— What the exercise asks —
Some lines in the entries contain the word "Click". Copy all of them.

— Data in this exercise —

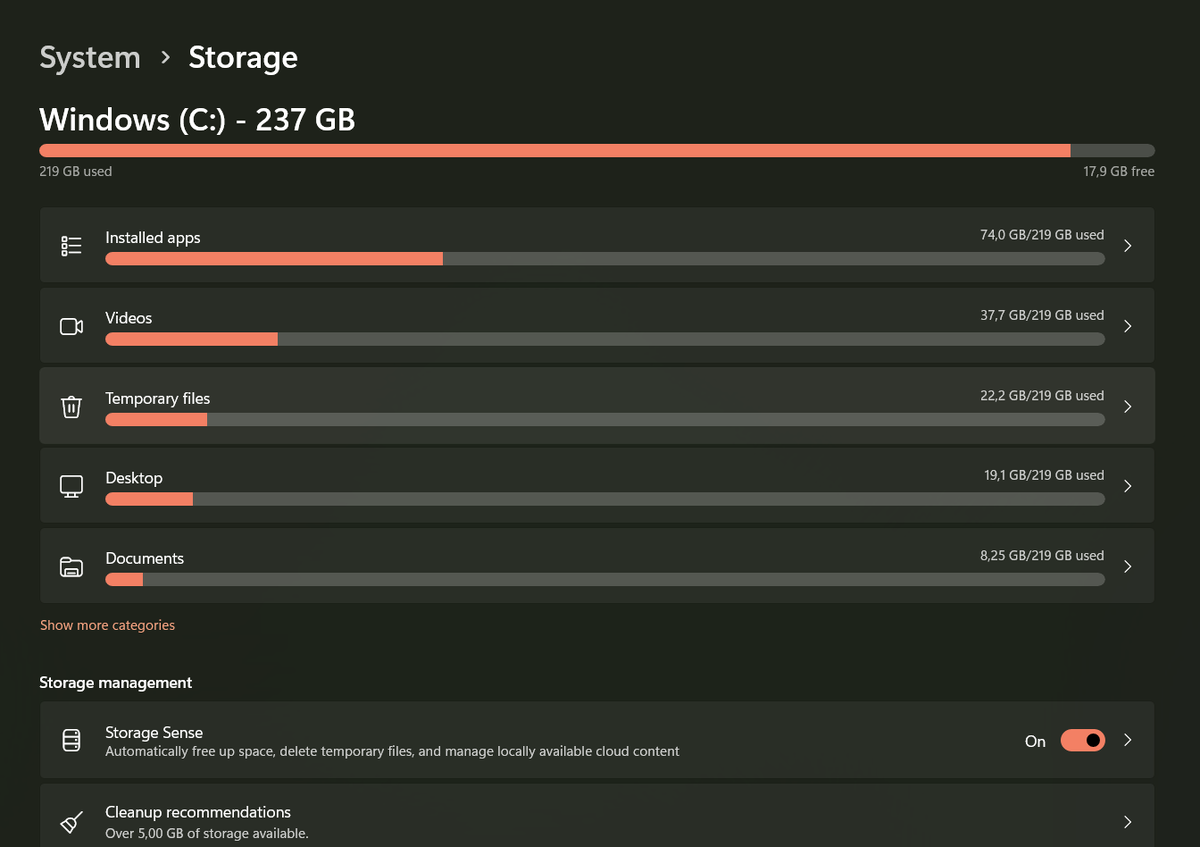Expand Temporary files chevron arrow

==

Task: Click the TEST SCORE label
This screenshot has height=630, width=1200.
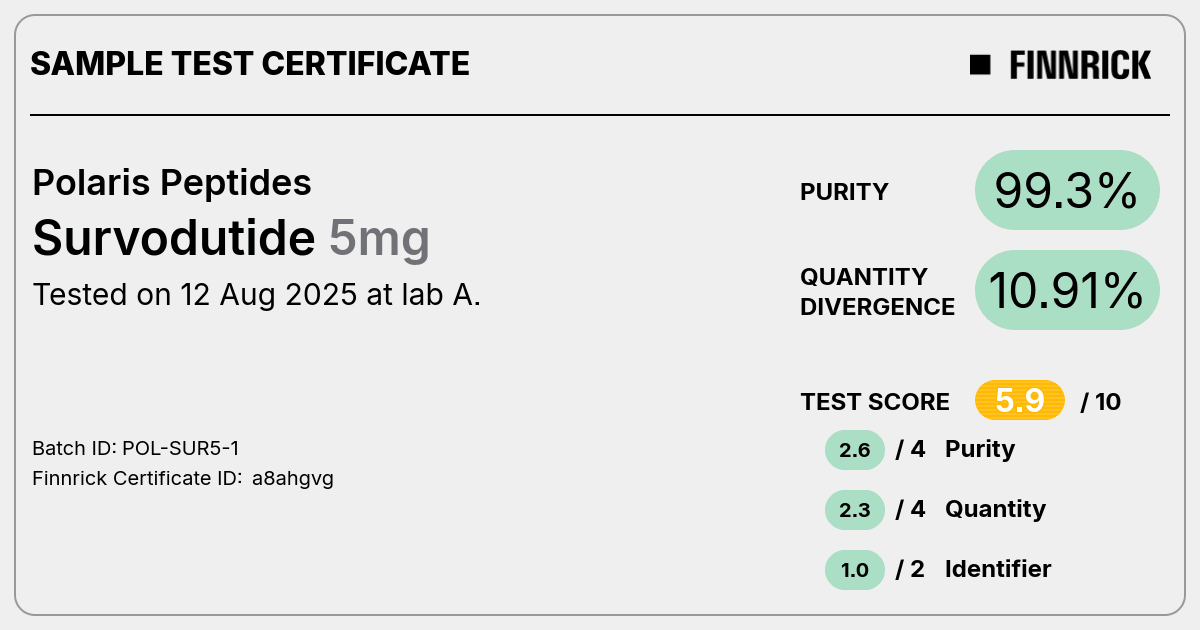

--

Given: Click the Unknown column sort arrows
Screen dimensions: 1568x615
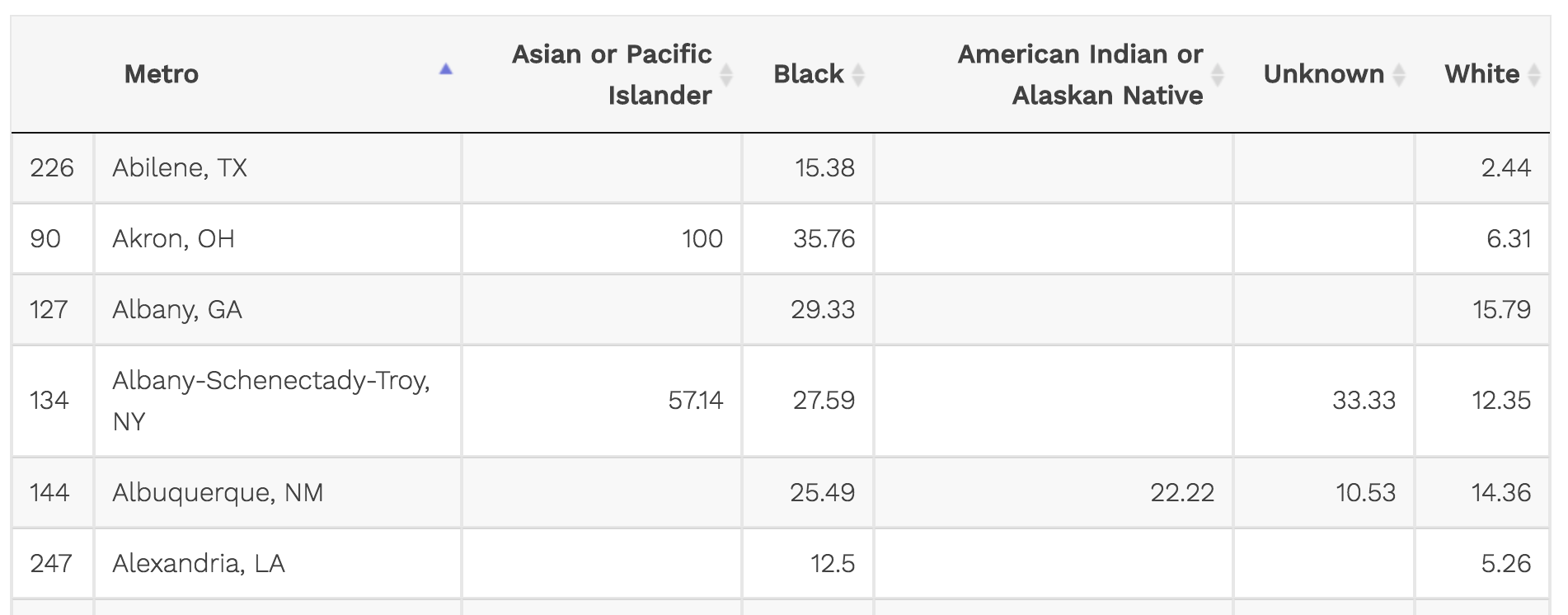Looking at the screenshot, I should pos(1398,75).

— Result for this exercise —
Task: Click the TEST SCORE label
Given: Click the Unknown column sort arrows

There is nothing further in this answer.